Tuesday, December 21, 2010

Holiday Greeting Cards

Does anyone send holiday greeting cards anymore?  Also known as Christmas cards?  Do you?

I remember when Lisa lived with us and between her set of friends and acquaintances and mine we had dozens and dozens of cards.  Not a day would go by in December without a card or several in the mailbox.  I have a box of small, gold colored paper clips that I used to string together and pin up along the wainscoting.  We would hang the cards along this shiny garland.  In the heyday of cards we would have the whole living room swagged with holiday greetings.

This year, I have received five so far.  Five.  Sadly, one of them is from the store where I bought my bike!  It's pretty, though, so I'm keeping it up.  There are too few to string up the paperclip chains so they are sharing the mantel with some other decorations.  There's plenty of room for the five of them!  In the old days, only the photo cards were on the mantel.

In case you were going to ask, yes, I did send out cards.  Not as early as Miss Georgiana, whose card arrived the day after Thanksgiving, but early-ish in the month.

Is this just a thing of the past?  Are the days of sending cards made of paper through the postal service over?  If so, that's kinda sad.  It's a holdover from the time before email.  It's hard to display an e-card on the mantel.

Wednesday, December 15, 2010

Sparkle Plenty

No, I’m not talking about our cat, or the Dick Tracy character, or the chandelier cleaner.  I’m talking about holiday sparkle lights!  Also known as twinkle lights, or fairy lights if you hail from the UK.  Or, I suppose, Christmas lights.

I don’t refer to them as Christmas lights because I keep mine up year round.  I use them in lieu of a porch light.  They are cheerful and colorful and keep the dark at bay in a very pleasant way. 

What is the purpose of lights?  A rhetorical question, yes, but with a point.  The purpose of lights is to dispel the dark.  Why do we put up colorful, sparkly lights in the depths of winter?  To remind ourselves that the light will return and the dark will diminish.  That is the source of many ancient winter traditions that persist to the present day under the guise of religion.

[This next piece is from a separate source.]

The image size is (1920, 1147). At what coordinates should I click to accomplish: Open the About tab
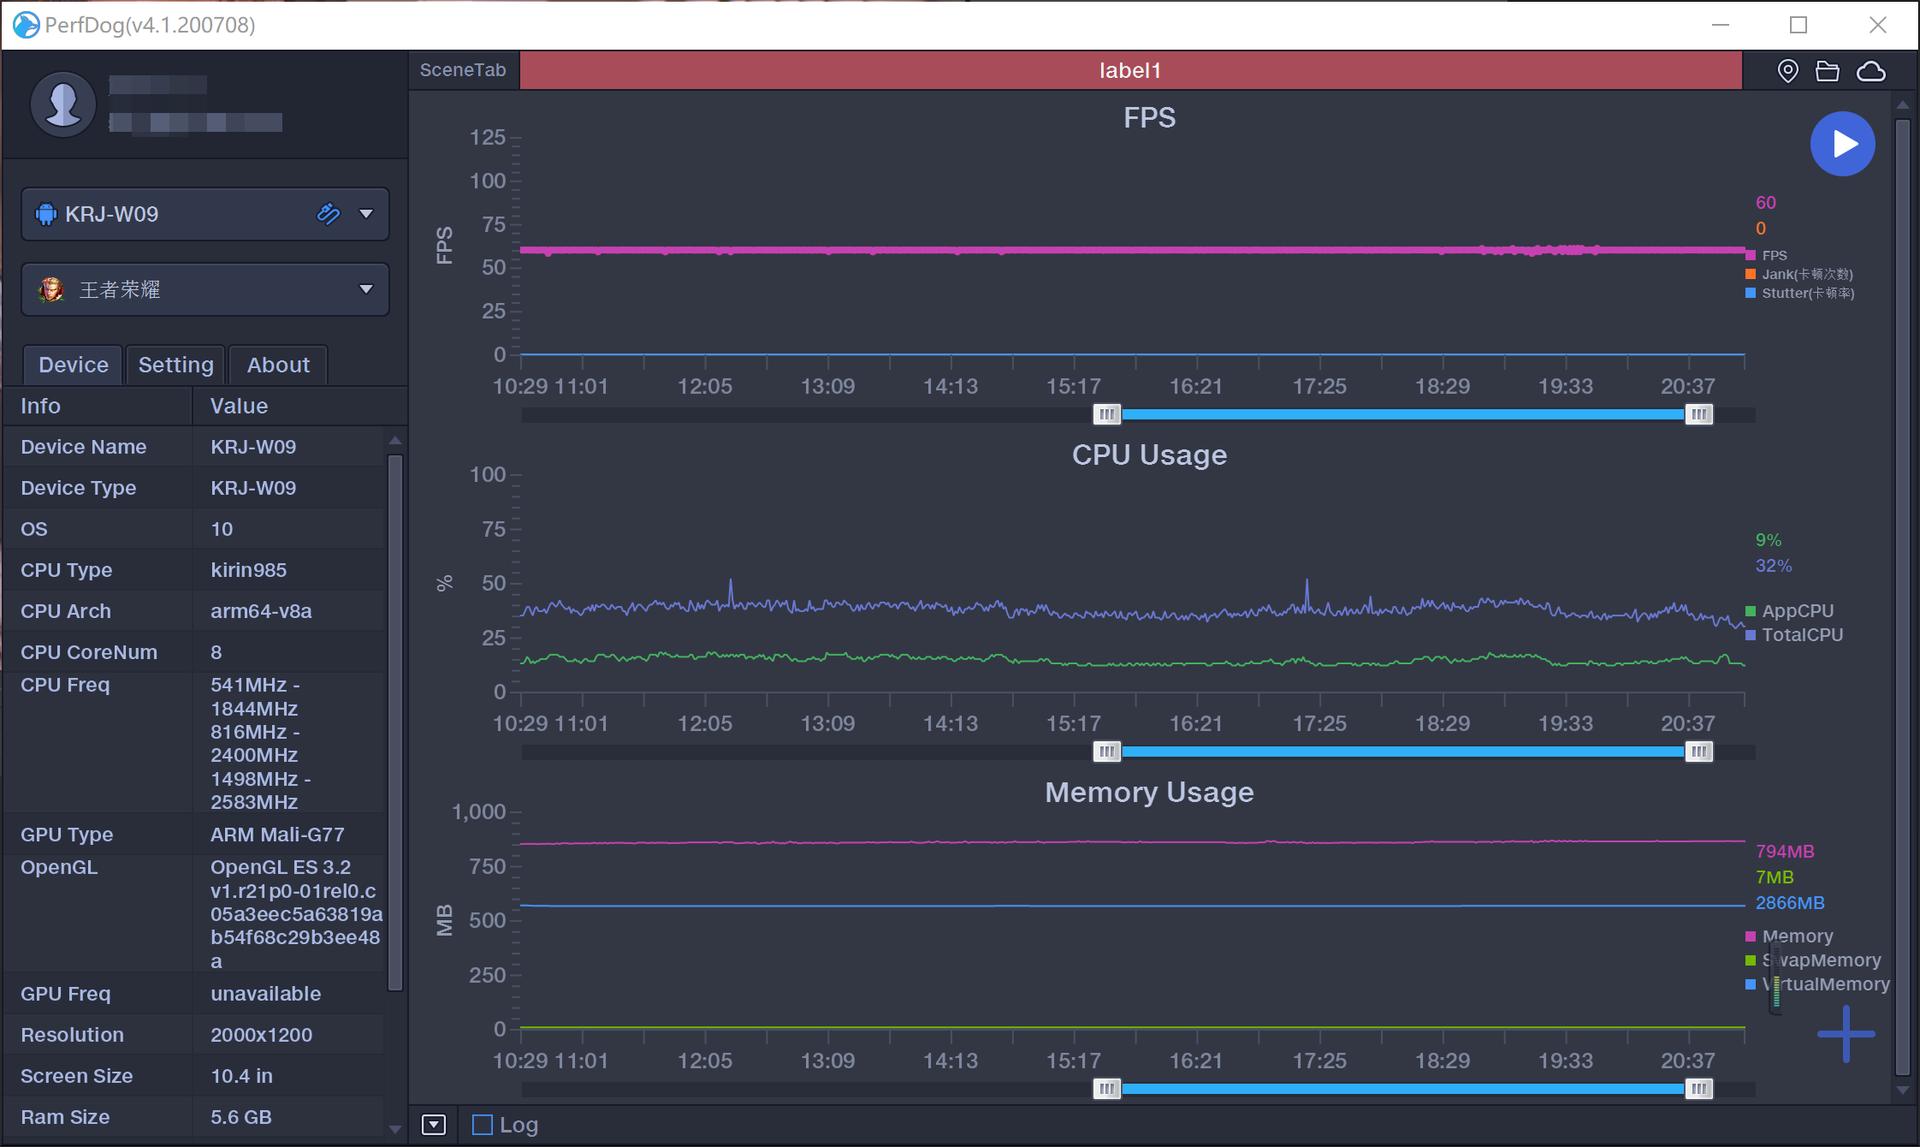[x=278, y=365]
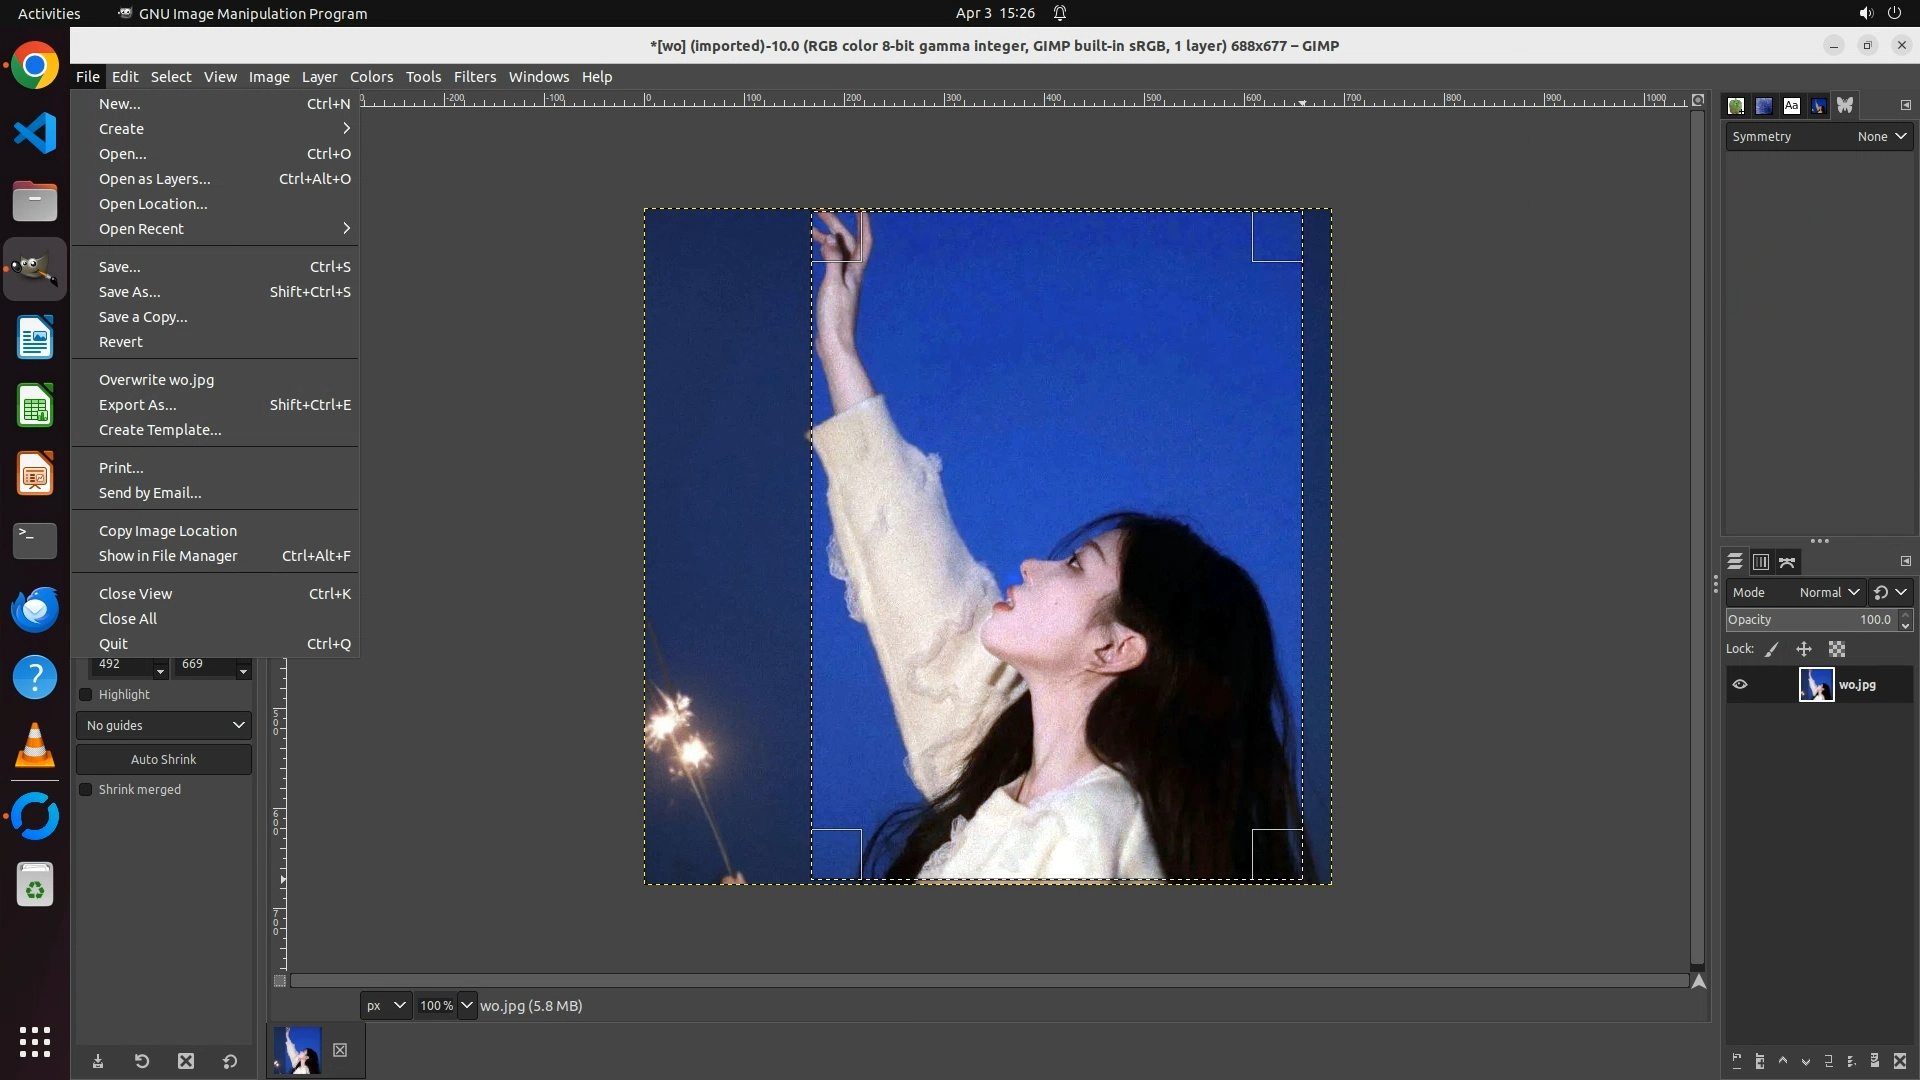Switch to the Channels tab icon
1920x1080 pixels.
click(1761, 562)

I used to take the lights down at the end of the holiday season, but then I kept stretching the season further and further until it snapped.  I always left them up until the spring equinox.  It just felt sacrilegious and a little like tempting fate to take them down too soon.  And, after a while I thought, well, why am I taking them down at all?  They are pretty and they make me happy, so I’m leaving them up!

Several years ago Lisa’s friend Cindy was visiting.  I think it must have been in February or early March.  We picked her up from the airport in the evening and as we rounded the corner onto our street, she piped up, laughing, and said, “There’s someone who can’t let go of the season!”  We grinned as pulled into the driveway.  She was embarrassed but I reassured her that almost everyone found my attitude about lights irritating.

As December unfurls more lights are coming on all over the neighborhood.  My across the street neighbor put his up on Thanksgiving weekend – yay Mr Denson!  House by house the street grows brighter and more cheerful as the days grow shorter and darker. 

I’ve only got my usual porch lights on so far, but this weekend I’ll get out there and string more up on the house and in the shrubbery.  Bring on the extension cords!

How about you?  Do you have any sparkle lights up?